General Tips on Successful Education/Outreach to LEP Communities
- Hire more bilingual staff. When trained staff also speak the language of the community they are working in, building trust is much easier.
- Offer differential pay to employees who speak more than one language.
- Job-sharing resources for language services – can train bilingual staff from other agencies in your organization’s area of expertise and pay for the hours they assist you and your LEP clients. For example, the HICAP in Kern County has trained bilingual staff at the county’s Area Agency on Aging Information and Referral office to also assist them with LEP Medicare beneficiaries.
- Hire interpreters for educational presentations/outreach events. The Santa Cruz County HICAP office has successfully used interpreters from Interpreters Unlimited. This organization has over 5,000 interpreters throughout California offering assistance in over 115 different languages. Another excellent interpretation/translation resource for the San Francisco bay area is Language 411, a part Family Bridges, Inc. For additional resources, see the end of last edition’s article on language access issues.
- Establish relationships and working collaborations with organizations serving various non-English speaking communities.

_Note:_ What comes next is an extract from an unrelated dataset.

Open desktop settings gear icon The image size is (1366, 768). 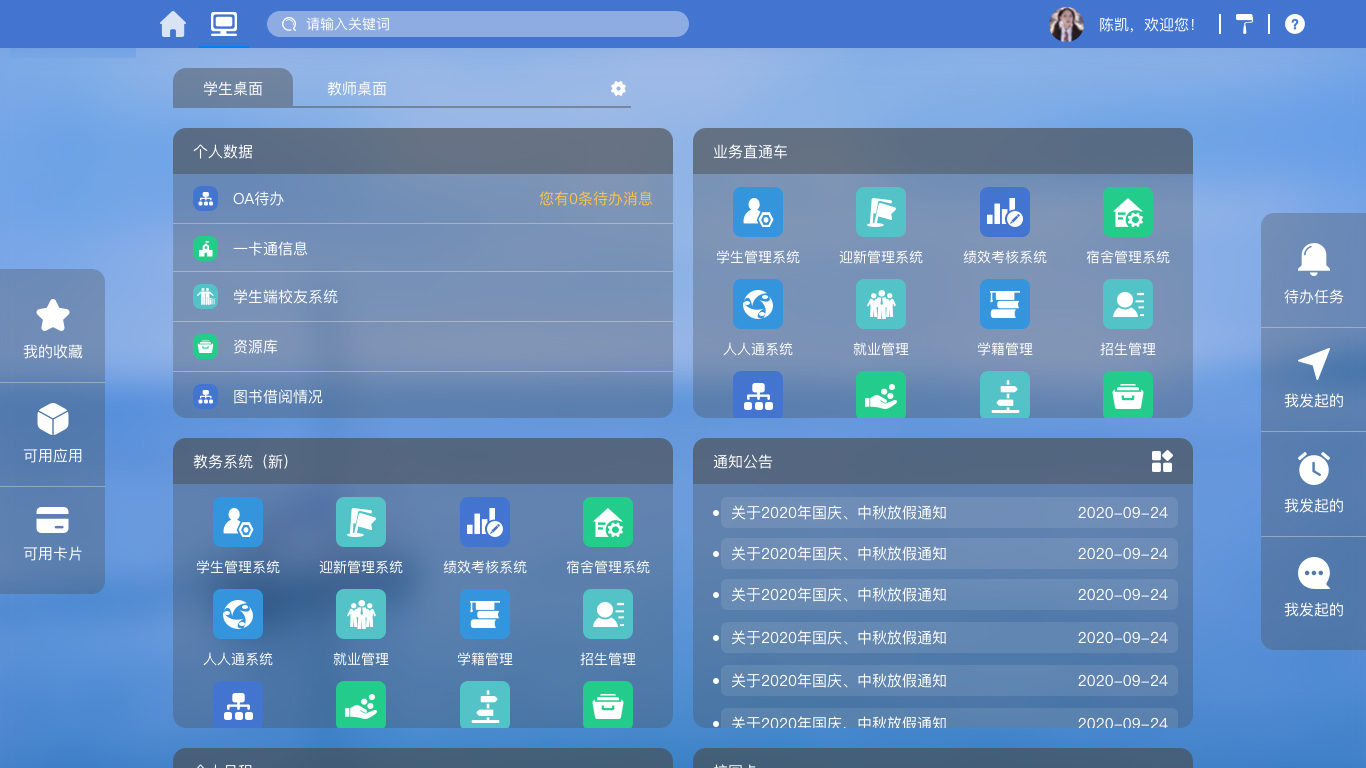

Several HICAP programs have recruited excellent bilingual volunteers this way as well.
- Establish relationships with local ethnic media outlets.
- New America Media – Working nationwide, NAM’s multicultural, multilingual advertising services focus on working with and using ethnic media as a means of reaching various ethnic populations.
- Media Alliance– a 30 year-old media resource and advocacy center for media workers, non-profit organizations, and social justice activists. They have a publication with the contacts of both mainstream and ethnic media outlets in Northern California.
- Univision Communications, Inc. – a major Spanish-speaking media outlet – internet and TV
Tips Specific to Educational Presentations
- Know your audience – do your research beforehand, establish ties with other community services agencies, social workers, and community organizations serving the population to whom you are giving presentations.
- Spend time in the community, with the people you are presenting to. Arrive on site half an hour early and enjoy some coffee or tea with the people. Or stay afterwards for lunch. Join the community on a volunteer day or other community activity.
- Keep presentations short and simple, light and educational. One HICAP Program Manager suggests keeping presentations to 20 minutes or less.
- Use stories that draw from people’s daily experiences.
- Ask questions; have the audience participate as much as possible.
- Use visuals. Fresno County’s HICAP Program Manager uses flip charts and large Medicare, Medi-Cal and HMO cards that she’s created as effective visuals. Contra Costa County’s Program Manager does role-plays with different hats, acting out various insurance scenarios for different clients. Such creative use of visuals makes presentations more fun, understandable, and easier for people to remember important information.
Meeting the language needs of California’s diverse communities is of growing concern and great importance. By working creatively, sharing our resources, and advocating for more legislation in this area, we can successfully reach and assist California’s LEP populations.